* [WHAT TO PRODUCE]:
Pick out each line of the records in which the word "target" appears.

··· EXCERPTED DATA

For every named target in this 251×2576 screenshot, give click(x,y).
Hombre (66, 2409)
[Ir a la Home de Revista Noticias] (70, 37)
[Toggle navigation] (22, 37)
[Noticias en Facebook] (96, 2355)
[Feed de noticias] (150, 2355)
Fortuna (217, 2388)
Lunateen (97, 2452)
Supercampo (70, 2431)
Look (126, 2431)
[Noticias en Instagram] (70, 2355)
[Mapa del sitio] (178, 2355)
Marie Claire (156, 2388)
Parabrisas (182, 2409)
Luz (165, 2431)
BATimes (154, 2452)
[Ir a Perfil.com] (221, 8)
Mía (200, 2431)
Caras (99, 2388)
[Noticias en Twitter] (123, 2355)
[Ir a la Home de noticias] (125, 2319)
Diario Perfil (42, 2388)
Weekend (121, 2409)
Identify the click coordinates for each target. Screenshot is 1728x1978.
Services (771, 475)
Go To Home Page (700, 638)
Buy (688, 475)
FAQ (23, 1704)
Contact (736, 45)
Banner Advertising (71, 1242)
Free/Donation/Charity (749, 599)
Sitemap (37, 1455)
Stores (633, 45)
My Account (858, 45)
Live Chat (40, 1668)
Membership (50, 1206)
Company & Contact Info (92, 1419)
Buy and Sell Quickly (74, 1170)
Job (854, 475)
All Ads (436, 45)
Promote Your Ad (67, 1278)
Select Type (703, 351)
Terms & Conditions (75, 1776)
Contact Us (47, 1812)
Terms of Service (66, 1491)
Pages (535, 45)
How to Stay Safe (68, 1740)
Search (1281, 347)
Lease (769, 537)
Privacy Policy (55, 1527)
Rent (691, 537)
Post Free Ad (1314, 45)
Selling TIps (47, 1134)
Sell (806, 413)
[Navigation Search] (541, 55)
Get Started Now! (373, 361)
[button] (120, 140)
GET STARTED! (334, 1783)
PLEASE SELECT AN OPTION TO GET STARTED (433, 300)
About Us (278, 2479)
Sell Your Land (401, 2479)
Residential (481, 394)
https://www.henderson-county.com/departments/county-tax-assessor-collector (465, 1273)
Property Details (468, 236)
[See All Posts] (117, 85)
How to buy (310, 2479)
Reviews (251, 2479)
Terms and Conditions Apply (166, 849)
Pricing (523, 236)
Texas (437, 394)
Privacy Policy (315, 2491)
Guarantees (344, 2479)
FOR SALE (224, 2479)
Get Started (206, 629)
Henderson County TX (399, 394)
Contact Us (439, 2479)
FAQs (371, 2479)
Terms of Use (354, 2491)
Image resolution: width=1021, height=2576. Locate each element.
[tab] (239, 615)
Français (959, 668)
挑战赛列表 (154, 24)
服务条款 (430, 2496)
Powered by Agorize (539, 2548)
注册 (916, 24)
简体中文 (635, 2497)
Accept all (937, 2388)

······

* [OUTPUT OF THE EXERCISE]:
For every named target in this 251×2576 screenshot, give click(x,y).
Identify the click coordinates for each target. Screenshot is 1728x1978.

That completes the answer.